---------- Extrait de page ----------

37. Cet élément est d'ailleurs confirmé par le fait qu'une partie des mesures de gestion consiste à isoler des habitations dans des zones sonores à déterminer afin que la norme de bruit qui doit être précisée (par ex. 45 dB dans une chambre à coucher) ne soit pas dépassée.
Le fait que les cartes sur lesquelles figurent les 'zones sonores nocturnes Laeq' de Biac localisent tous les défendeurs, à quelques-uns près, même ceux situés en-dehors du cercle des nuisances les plus basses, et que la plupart d'entre eux ne sont pas concernés par le 'projet d'isolation sonore', ne déroge pas auxdites constatations.
Les zones sonores simulées dans un laboratoire ne semblent pas être confirmées dans la réalité.
38. A propos des phénomènes sonores décrits, les défendeurs désignent l'Etat belge comme ayant décidé fautivement de la concentration des décollages nocturnes, et la demanderesse et les parties appelées en déclaration d'arrêt commun, d'avoir appliquer `la concentration' pour les décollages diurnes, fût-ce sans décision formelle en la matière.
Il peut être admis comme point de départ que le gouvernement fédéral définit de manière autonome -fût-ce de manière limitée par les compétences des états fédérés - les choix à faire dans le cadre de la politique de gestion et de lutte contre les surcharges sonores à l'aéroport de Bruxelles National.
Son pouvoir de décision discrétionnaire dans ce domaine ne le libère toutefois pas de l'obligation de respecter dans ses choix et dans la réalisation de ceux-ci les limites fixées par le respect des droits fondamentaux de tous les citoyens.
39. Dans le cas présent, la politique pour laquelle il a été opté consiste à faire supporter la surcharge sonore inévitable par le plus petit nombre d'habitants dans une région déterminée qui a été choisie pour être survolé de manière concentrée.
Le nombre restreint d'habitants visé requiert, en outre, que la surcharge qui leur est causée ne peut être augmentée par rapport à la situation de survol concentré.
40. Les faits font apparaître que l'infrastructure qui est gérée par BIAC est telle que différentes pistes d'atterrissage et de décollage sont disponibles, qui ne sont certes pas utilisables par n'importe quel avion dans n'importe quelle circonstance météo et de manière équivalente, mais dont on peut dire de manière globale que l'une n'est pas moins utilisée que l'autre dans le cadre de la navigation aérienne qui doit être gérée.
L'utilisation prédominante d'une piste entraîne immédiatement des conséquences en ce qui concerne le survol des zones mitoyennes à l'aéroport, même si elles peuvent être maîtrisées dans une certaine mesure par l'optimalisation du tracé des itinéraires de vol spécifiques (SID's) qui doivent être suivis lors du décollage.
Il ne semble pas exister de motif objectif pour décider qu'une des pistes disponibles doit être utilisée concrètement, et ni la demanderesse ni les parties appelées en déclaration d'arrêt commun n'allèguent pas que dans le cadre d'une gestion convenable de la navigation aérienne il y a lieu d'admettre que pour des raisons aéronautiques et techniques les avions qui décollent - de jour comme de nuit - sont dirigés par préférence au-dessus de la zone habitée par les défendeurs.

----------

**Tâches à réaliser:**
#1 D'après l'extrait de page sur les nuisances sonores de l'aéroport, qui les défendeurs accusent-ils d'avoir décidé fautivement de la concentration des décollages nocturnes ?
#2 Veuillez relever tous les numéros de paragraphe qui figurent dans l'extrait de page.
#3 Résumez l'extrait de page en deux phrases.

---------- Données fournies ----------

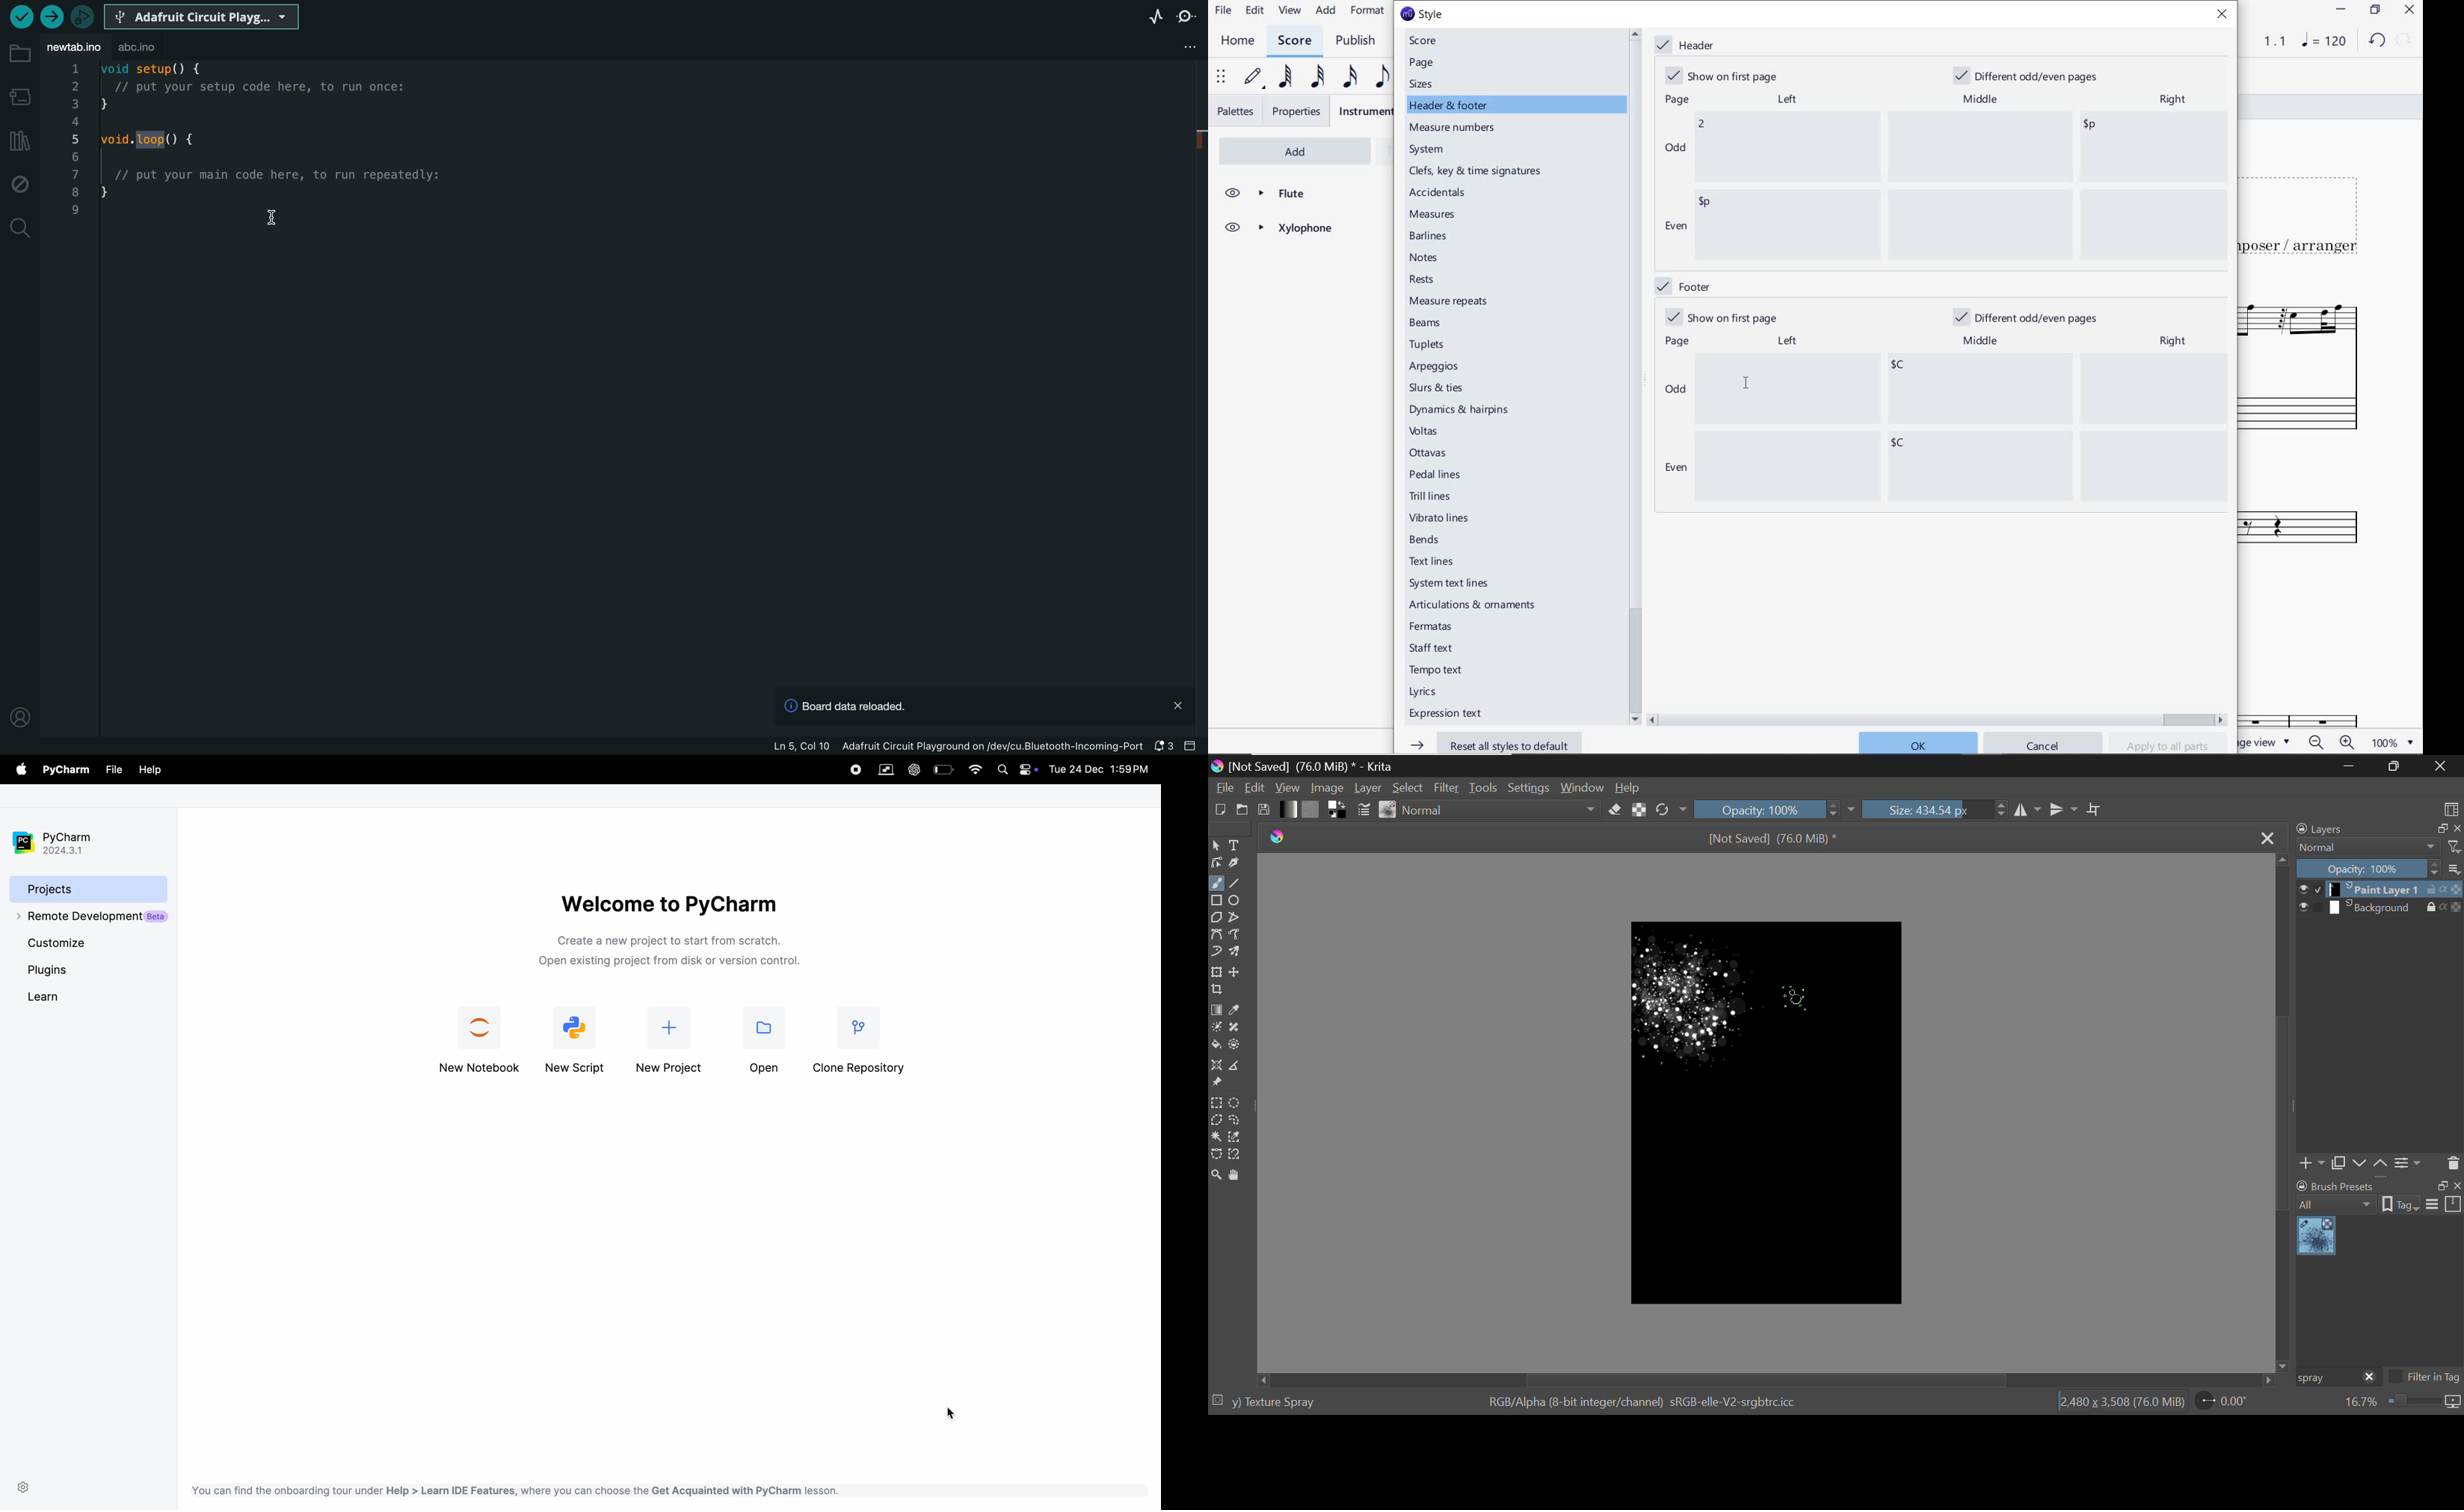  Describe the element at coordinates (2375, 908) in the screenshot. I see `layer 2` at that location.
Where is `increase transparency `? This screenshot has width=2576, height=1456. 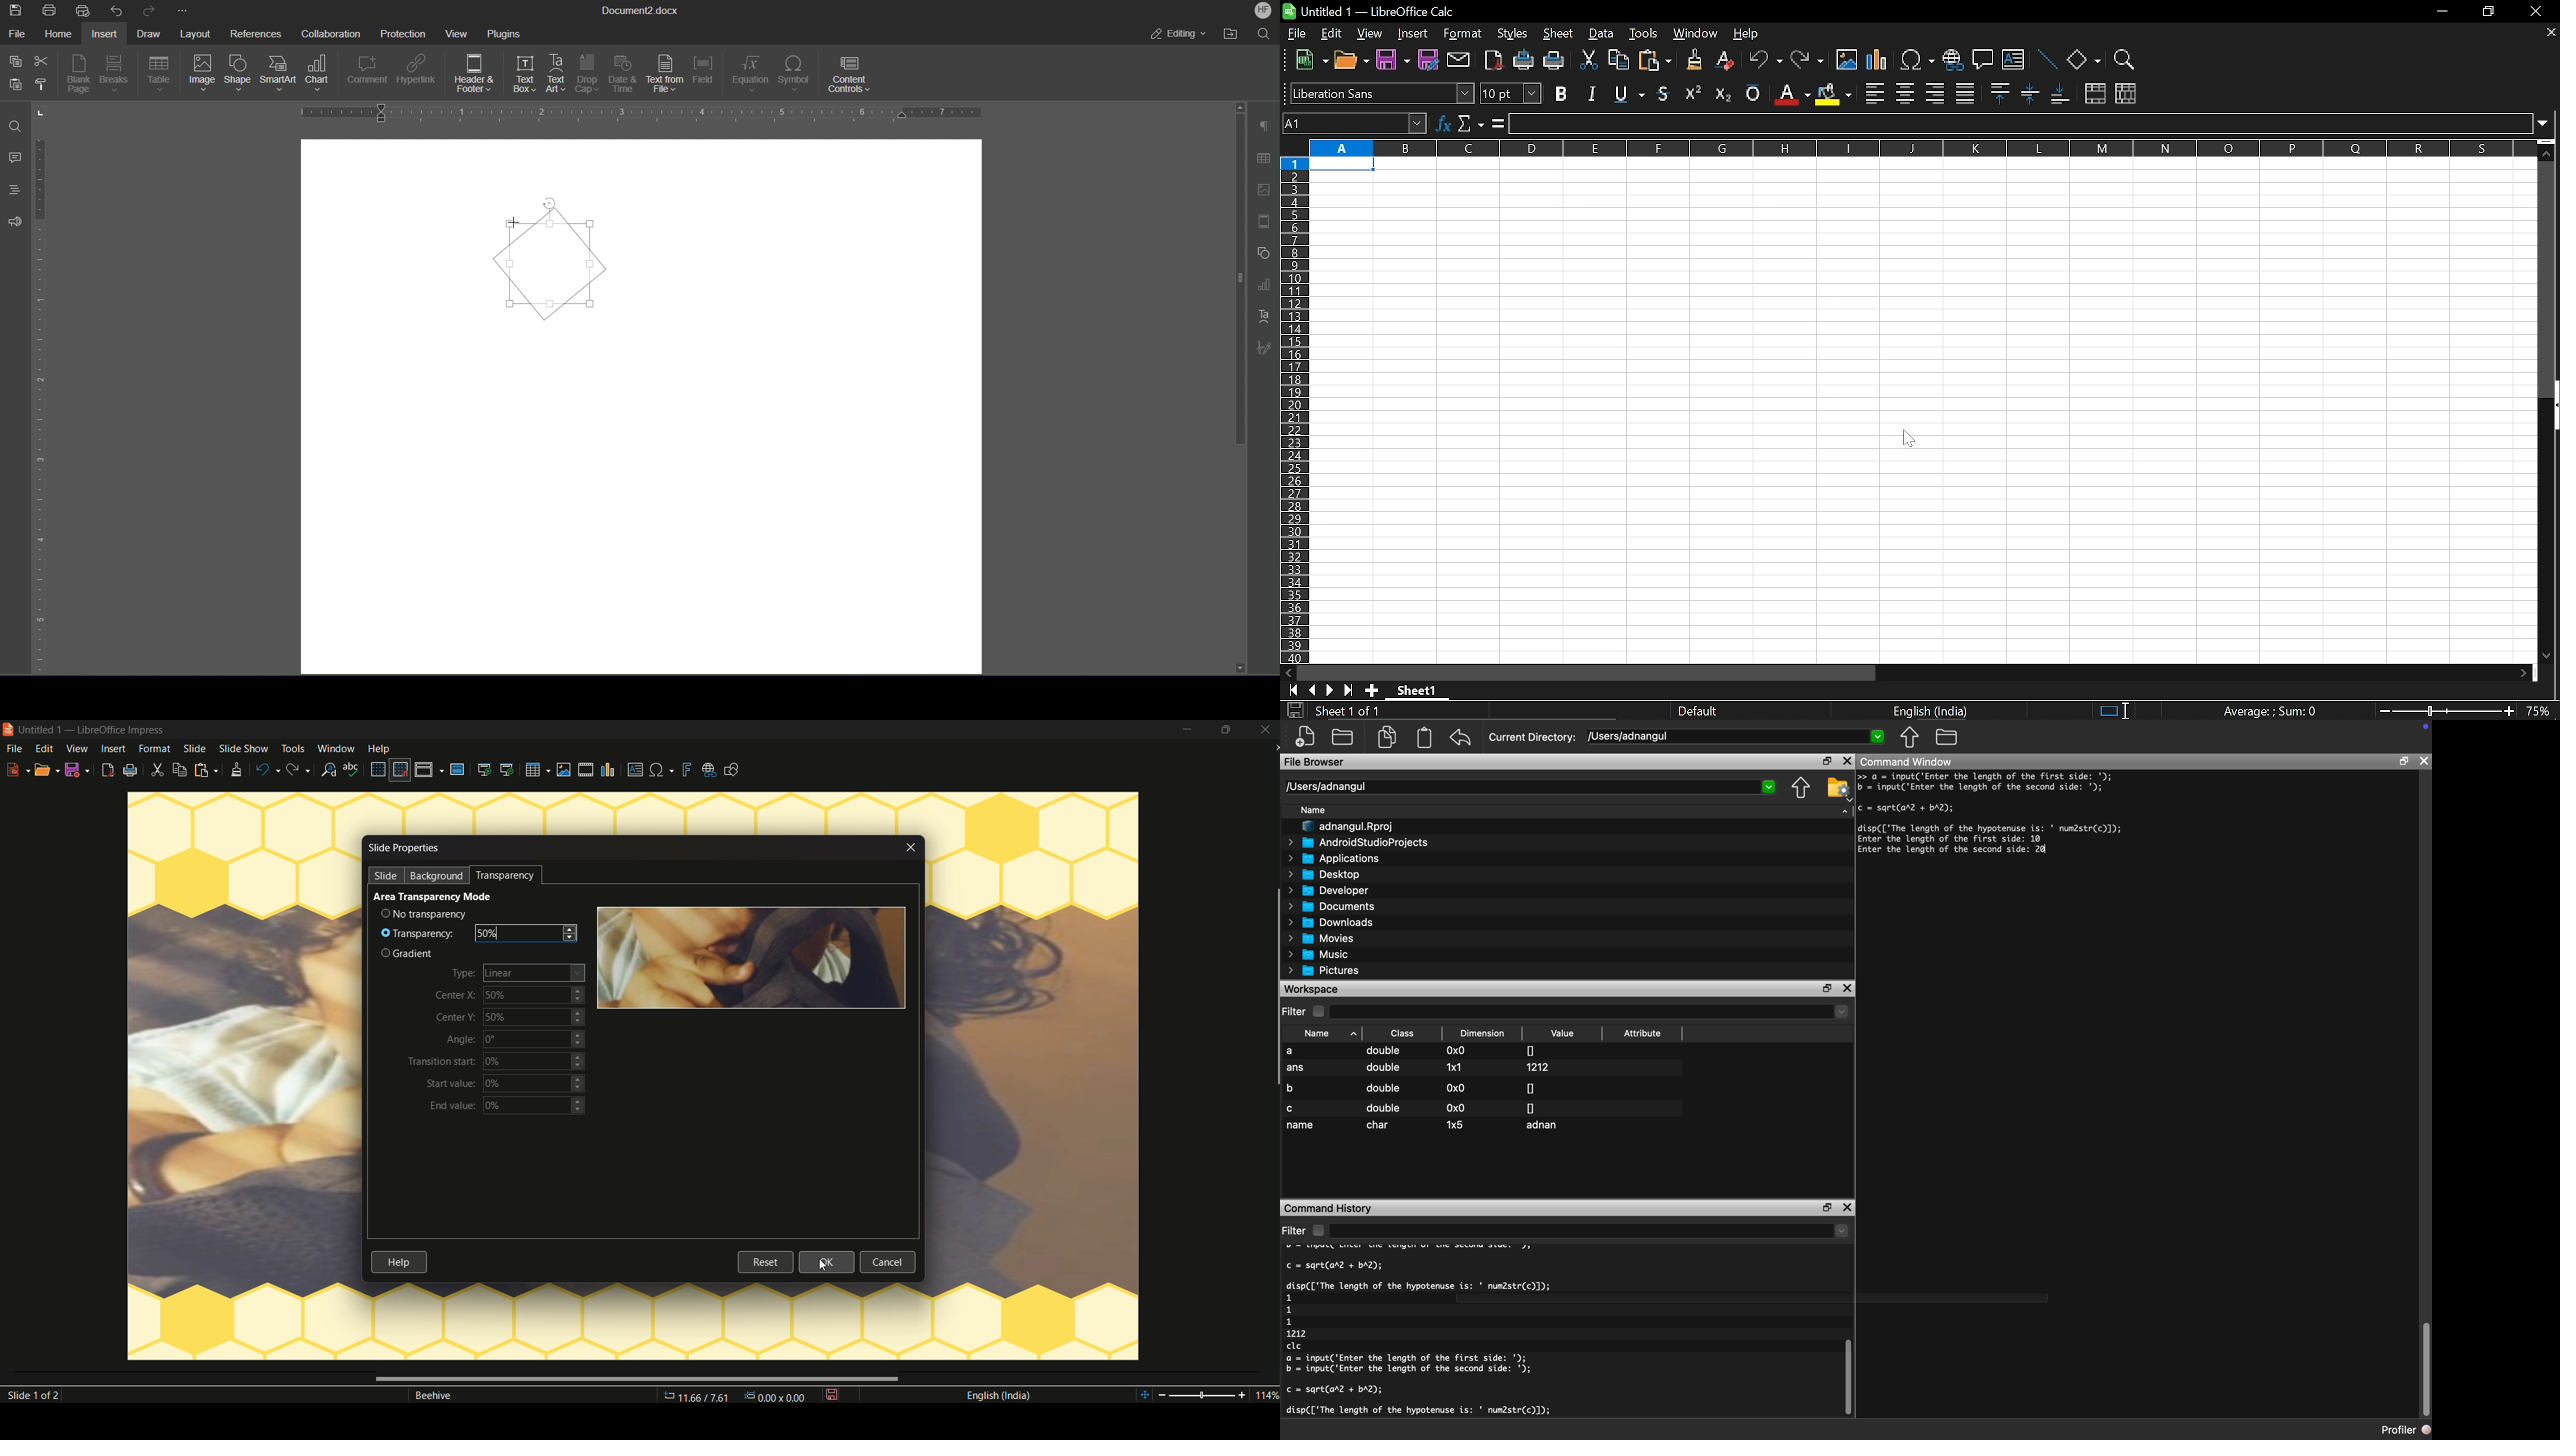
increase transparency  is located at coordinates (574, 930).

----------

**Réponses dans l'ordre:**
#1 L'État belge.

#2 37, 38, 39, 40

#3 Le gouvernement fédéral définit de manière autonome sa politique de lutte contre les surcharges sonores à l'aéroport de Bruxelles National, mais il doit respecter les droits fondamentaux de tous les citoyens. La politique retenue fait supporter la surcharge sonore inévitable par le plus petit nombre d'habitants d'une région survolée de manière concentrée, alors qu'aucun motif objectif ne semble imposer l'usage d'une piste précise parmi celles disponibles.